Mars 1996 -n°6

U293 / PARIS : Une nouvelle dimension pour le dosage de l'Hormone Antimüllérienne (AMH).

Mme Nathalie JOSSO, médecin et directrice de l'Unité INSERM U293 nous confie : "... au départ, je n'avais pas envisagé de faire de la recherche. C'est la rencontre avec le professeur Alfred JOST (27 Juillet 1916 - 3 Février 1991) au Collège de France qui a influencé ma carrière en l'orientant vers la recherche en endocrinologie. Le professeur JOST fut en quelque sorte le père spirituel de l'AMH, car il soupçonna très tôt l'existence de cette hormone. Mon équipe et moi, nous l'avons seulement purifiée et caractérisée...".

Très tôt le Professeur A.Jost a castré des fœtus de lapin in utero, afin de voir si les gonades jouent ou non un rôle dans la différenciation sexuelle. L'entreprise s'avéra rude. L'utérus acceptait mal d'être ouvert aux stades de la gestation qu'il était nécessaire d'explorer. Finalement, en 1947, le résultat expérimental est clair bien qu'inattendu : les fœtus des deux sexes, castrés au moment où leur appareil génital est encore au stade indifférencié, se développent comme des femelles. Après contre-épreuve, la conclusion s'impose : le testicule, par ses sécrétions, impose le sexe masculin à l'appareil génital contre une tendance féminine inhérente, c'est-à-dire que la féminisation survient, que des ovaires soient présents ou non : il suffit qu'il n'y ait pas de testicule. Autrement dit, pour masculiniser l'organisme, il faut que, sous contrôle génétique, se différencient d'abord des testicules qui, à leur tour, empêchent le reste du corps de devenir féminin. Les testicules exercent donc deux actions différentes : d'une part, ils stimulent le développement des canaux mâles et masculinisent les autres parties de l'appareil génital, d'autre part, ils font disparaître les canaux femelles, les canaux de Müller ; c'est une sorte d'action antiféminine. Or la testostérone, l'hormone testiculaire de l'adulte, lorsqu'elle est donnée au fœtus mâle castré ou à la femelle, est seulement masculinisante. Elle n'inhibe pas les canaux de Müller, comme le fait le testicule chez le mâle, ou une greffe de testicule sur le fœtus femelle. D'où l'interprétation, présentée en 1952 par Mr A. Jost, que le testicule fœtal produit probablement non seulement une hormone semblable à celle de l'adulte mais en plus une deuxième hormone inhibitrice des canaux de Müller.

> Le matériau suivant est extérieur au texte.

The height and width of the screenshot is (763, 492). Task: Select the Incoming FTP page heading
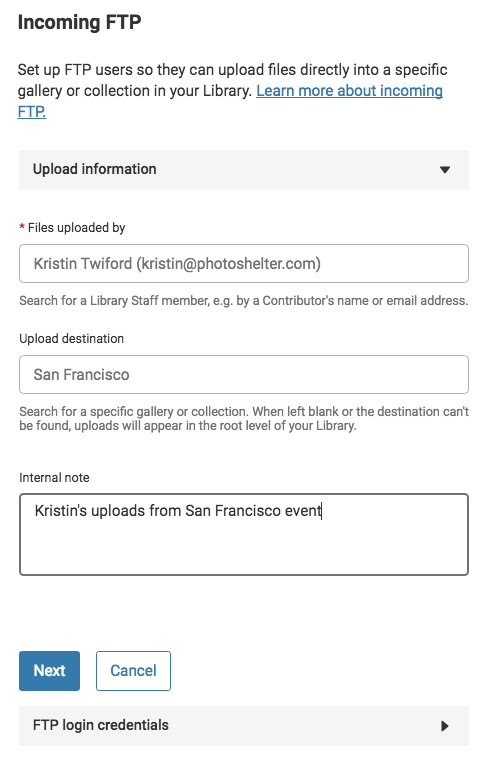[x=79, y=22]
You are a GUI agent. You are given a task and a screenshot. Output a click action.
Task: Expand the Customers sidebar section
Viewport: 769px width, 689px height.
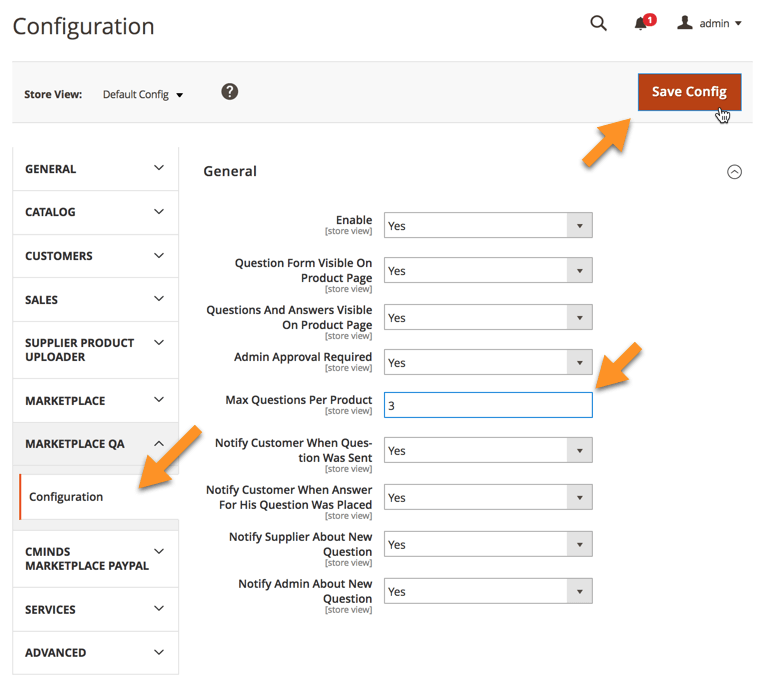(x=95, y=256)
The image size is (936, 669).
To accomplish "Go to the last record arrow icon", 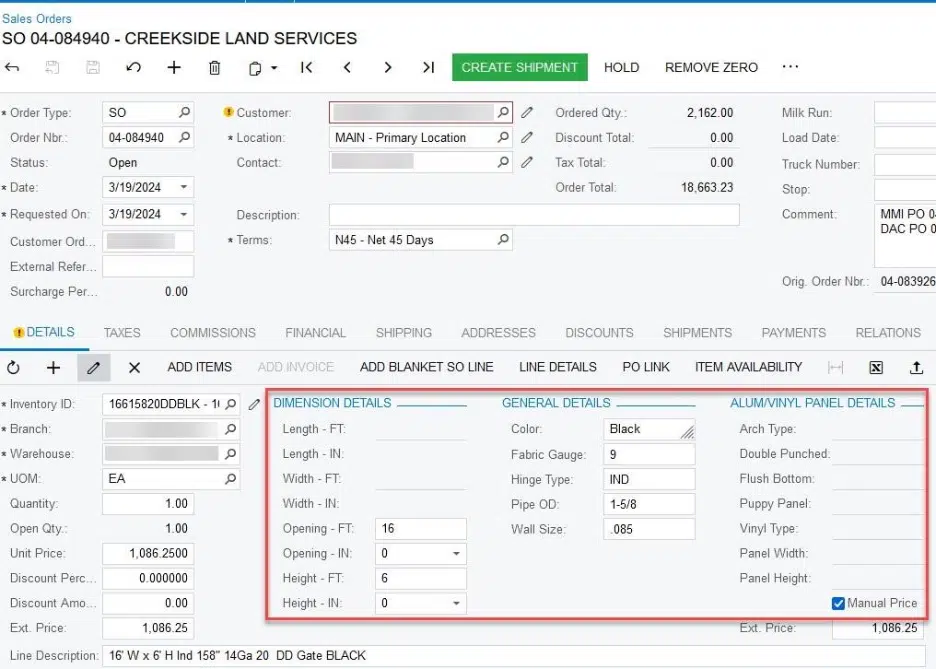I will tap(428, 68).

Le mérite de l'indentification de l'hormone inhibitrice revient à l'équipe de Nathalie JOSSO qui, en 1984, a isolé et purifié cette hormone. Les chercheurs d'une entreprise américaine de génie génétique, sous la direction de Richard Cate, furent les premiers, en 1986, à établir la structure du gène de l'hormone humaine et bovine, devançant de peu l'équipe Parisienne. La production de cette hormone, après clonage du gène, a permis d'étudier en détail les propriétés de cet inhibiteur müllérien.

Cette molécule a été nommée Hormone Antimüllérienne (AMH). L'AMH est une glycoprotéine sécrétée par les cellules de Sertoli et appartient à la famille du Transforming Growth Factor ß (TGF-ß). Cette hormone est sécrétée jusqu'à la puberté et permet une exploration fonctionnelle du testicule chez l'enfant. Sa mise en évidence permet au médecin, dans certains cas, d'orienter son diagnostic notamment pour certaines ambiguïtés sexuelles qui concernent environ 10 000 enfants pour la Communauté Européenne.

Le dosage de l'AMH repose sur les techniques sandwich du test Elisa, puisque les Ac. monoclonaux sont disponibles depuis 1990. L'INSERM U 293 réalise en moyenne 500 dosages / an pour les services pédiatriques français et étrangers. Actuellement, devant la relativement faible demande, ce dosage reste au stade du laboratoire de recherche. Mais récemment, des résultats montrant une augmentation de l'AMH dans le sang de patientes présentant des tumeurs au niveau des cellules de la granulosa de l'ovaire, pourraient ouvrir d'autres perspectives à ce dosage. L'AMH pourrait être un marqueur intéressant, car des résultats montrent que son élèvation dans le sérum peut précéder de 2 ans la détection clinique de la tumeur.

L'AMH pourrait donc permettre le diagnostic de cette tumeur et le suivi des patientes lors des rémissions.